◆ Activity ◆
Each record must be output exactly and in full.

Provided information Start Marker

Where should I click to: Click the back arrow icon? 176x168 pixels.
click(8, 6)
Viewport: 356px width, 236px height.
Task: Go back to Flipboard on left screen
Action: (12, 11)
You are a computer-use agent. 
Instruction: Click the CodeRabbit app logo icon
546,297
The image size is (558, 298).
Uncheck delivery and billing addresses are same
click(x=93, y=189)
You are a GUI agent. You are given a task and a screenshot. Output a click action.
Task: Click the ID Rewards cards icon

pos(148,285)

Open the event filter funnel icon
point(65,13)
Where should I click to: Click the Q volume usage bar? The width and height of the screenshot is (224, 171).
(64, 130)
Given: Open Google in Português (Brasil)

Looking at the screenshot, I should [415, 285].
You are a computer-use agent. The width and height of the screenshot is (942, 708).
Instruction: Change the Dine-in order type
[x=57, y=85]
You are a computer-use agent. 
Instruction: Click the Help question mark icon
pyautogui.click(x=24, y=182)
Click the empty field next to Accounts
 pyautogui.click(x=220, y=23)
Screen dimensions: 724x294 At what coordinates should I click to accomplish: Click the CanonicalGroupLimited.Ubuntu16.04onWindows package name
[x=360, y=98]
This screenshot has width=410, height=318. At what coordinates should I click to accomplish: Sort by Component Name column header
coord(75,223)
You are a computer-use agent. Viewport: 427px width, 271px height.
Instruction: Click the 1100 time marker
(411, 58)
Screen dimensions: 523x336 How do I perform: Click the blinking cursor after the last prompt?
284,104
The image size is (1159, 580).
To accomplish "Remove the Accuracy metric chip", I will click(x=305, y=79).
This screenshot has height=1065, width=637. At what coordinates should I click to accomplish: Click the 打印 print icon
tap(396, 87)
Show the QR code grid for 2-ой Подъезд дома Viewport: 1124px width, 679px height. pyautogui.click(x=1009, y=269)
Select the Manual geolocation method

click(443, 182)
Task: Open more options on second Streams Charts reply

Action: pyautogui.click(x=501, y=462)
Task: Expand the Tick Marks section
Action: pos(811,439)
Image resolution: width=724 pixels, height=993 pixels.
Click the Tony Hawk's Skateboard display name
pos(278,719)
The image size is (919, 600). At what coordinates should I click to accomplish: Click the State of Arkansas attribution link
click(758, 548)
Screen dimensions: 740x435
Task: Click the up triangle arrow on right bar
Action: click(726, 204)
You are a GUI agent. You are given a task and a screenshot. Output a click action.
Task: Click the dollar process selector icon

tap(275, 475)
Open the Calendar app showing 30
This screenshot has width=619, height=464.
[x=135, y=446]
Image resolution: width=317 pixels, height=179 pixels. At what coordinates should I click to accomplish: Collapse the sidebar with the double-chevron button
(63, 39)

Provided information End Marker

◆ Answer to this task ◆
Where should I click to: Click the back arrow icon? 176x168 pixels.
click(8, 6)
Viewport: 356px width, 236px height.
Task: Go back to Flipboard on left screen
Action: (12, 11)
You are a computer-use agent. 
Instruction: Click the CodeRabbit app logo icon
546,297
The image size is (558, 298).
Uncheck delivery and billing addresses are same
click(x=93, y=189)
You are a GUI agent. You are given a task and a screenshot. Output a click action.
Task: Click the ID Rewards cards icon

pos(148,285)

Open the event filter funnel icon
point(65,13)
Where should I click to: Click the Q volume usage bar? The width and height of the screenshot is (224, 171).
(64, 130)
Given: Open Google in Português (Brasil)

Looking at the screenshot, I should [415, 285].
You are a computer-use agent. The width and height of the screenshot is (942, 708).
Instruction: Change the Dine-in order type
[x=57, y=85]
You are a computer-use agent. 
Instruction: Click the Help question mark icon
pyautogui.click(x=24, y=182)
Click the empty field next to Accounts
 pyautogui.click(x=220, y=23)
Screen dimensions: 724x294 At what coordinates should I click to accomplish: Click the CanonicalGroupLimited.Ubuntu16.04onWindows package name
[x=360, y=98]
This screenshot has width=410, height=318. At what coordinates should I click to accomplish: Sort by Component Name column header
coord(75,223)
You are a computer-use agent. Viewport: 427px width, 271px height.
Instruction: Click the 1100 time marker
(411, 58)
Screen dimensions: 523x336 How do I perform: Click the blinking cursor after the last prompt?
284,104
The image size is (1159, 580).
To accomplish "Remove the Accuracy metric chip", I will click(x=305, y=79).
This screenshot has height=1065, width=637. At what coordinates should I click to accomplish: Click the 打印 print icon
tap(396, 87)
Show the QR code grid for 2-ой Подъезд дома Viewport: 1124px width, 679px height. pyautogui.click(x=1009, y=269)
Select the Manual geolocation method

click(443, 182)
Task: Open more options on second Streams Charts reply

Action: pyautogui.click(x=501, y=462)
Task: Expand the Tick Marks section
Action: pos(811,439)
Image resolution: width=724 pixels, height=993 pixels.
Click the Tony Hawk's Skateboard display name
pos(278,719)
The image size is (919, 600). At what coordinates should I click to accomplish: Click the State of Arkansas attribution link
click(758, 548)
Screen dimensions: 740x435
Task: Click the up triangle arrow on right bar
Action: click(726, 204)
You are a GUI agent. You are given a task and a screenshot. Output a click action.
Task: Click the dollar process selector icon

tap(275, 475)
Open the Calendar app showing 30
This screenshot has width=619, height=464.
[x=135, y=446]
Image resolution: width=317 pixels, height=179 pixels. At what coordinates should I click to accomplish: Collapse the sidebar with the double-chevron button
(63, 39)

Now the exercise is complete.